The shift to remote working presents a number of challenges for employee and employer, not least in the domain of communications. This is particularly the case when one appreciates that face-to-face and direct contact prevail as the most trusted form of communication (Reuters News Report 2018). Here, DHR shares some thoughts around remote working and communications.
While face-to-face meetings permit deeper engagement, facilitating persuasion, leadership and decision making, current public health advice takes them off the table for the foreseeable future. Video-conferencing facilities, such as the user-friendly app Zoom, or group video calls via FaceTime or WhatsApp are worthy alternatives for internal and external meetings, given the circumstances.
Video and tele-conferencing come into their own when used for a quick turnaround on urgent decisions, brainstorming and planning. They are also a great tool for discussing between higher-level decision-making meetings.

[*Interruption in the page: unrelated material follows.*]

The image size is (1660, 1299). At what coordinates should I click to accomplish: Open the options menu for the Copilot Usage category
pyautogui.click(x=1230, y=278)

However, video and tele-conference participants don’t always have their eye on the camera: It’s worth noting that the majority of participants frequently engage in other activities such as web-browsing or reviewing emails while participating in a video conference (Forbes Insights Report 2009: Business Meetings – The Case for Face-to-Face). To keep everyone on point for your video or audio conference, a few suggestions:
- Have a clear agenda and stick to it.
- Limit the number of participants to what’s critical to enable planning and decision-making; of course, you can include some active listeners.

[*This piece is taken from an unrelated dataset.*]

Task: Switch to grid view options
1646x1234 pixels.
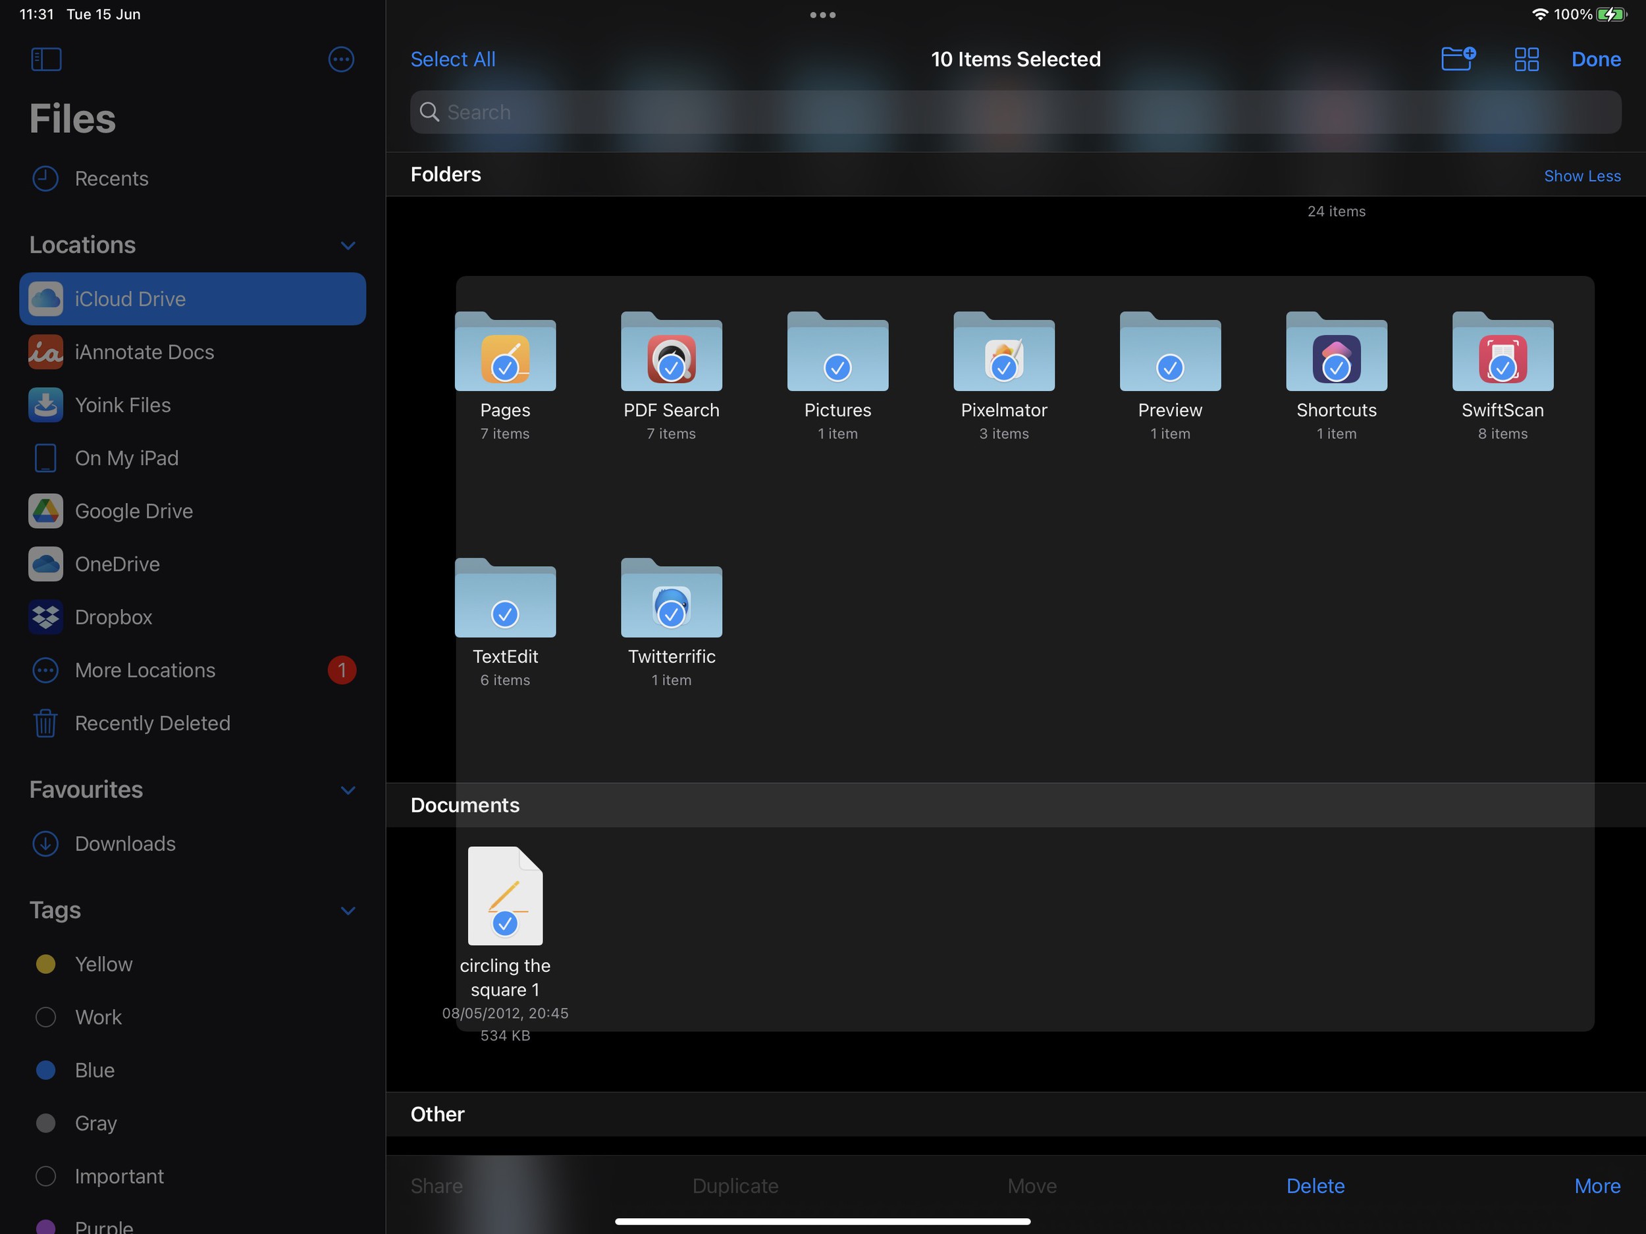Action: (x=1525, y=59)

- Appoint a strong chair who can moderate who speaks when, and on what topic.
- Keep meetings short and to the point: we should suggest a 30-minute cap, otherwise participants may start browsing their social media platforms.
In lieu of face-to-face and direct contact within and beyond one’s own organisation, it’s likely that the volume of email correspondence will increase. Prior to the pandemic, email overkill was already emerging as a problem for organisations and individuals. Accordingly, emails should be focused and streamlined, covering multiple topics – clearly structured with headings and subheadings, as required.
As far as group emails and threads of emails are concerned, consider these ground rules:
- What are the ground rules: who issues the email; when; what emails should be included in threads?
- Stay on topic.
- Avoid replies and repetition – do this by using polls and online systems of collating opinions.
- Know when to stop.
- Consider a social network, or a structured approach to email updates.
On that note, consider what queries and information-sharing can be taken out of email. For smaller organisations, set up a team WhatsApp group which allows for timely replies and the reassurance of end-to-end encryption. For larger organisations, segment your teams as appropriate and look into solutions such as Slack or Asana.
Beyond that, revert to one of DHR’s own guiding principles: pick up the phone.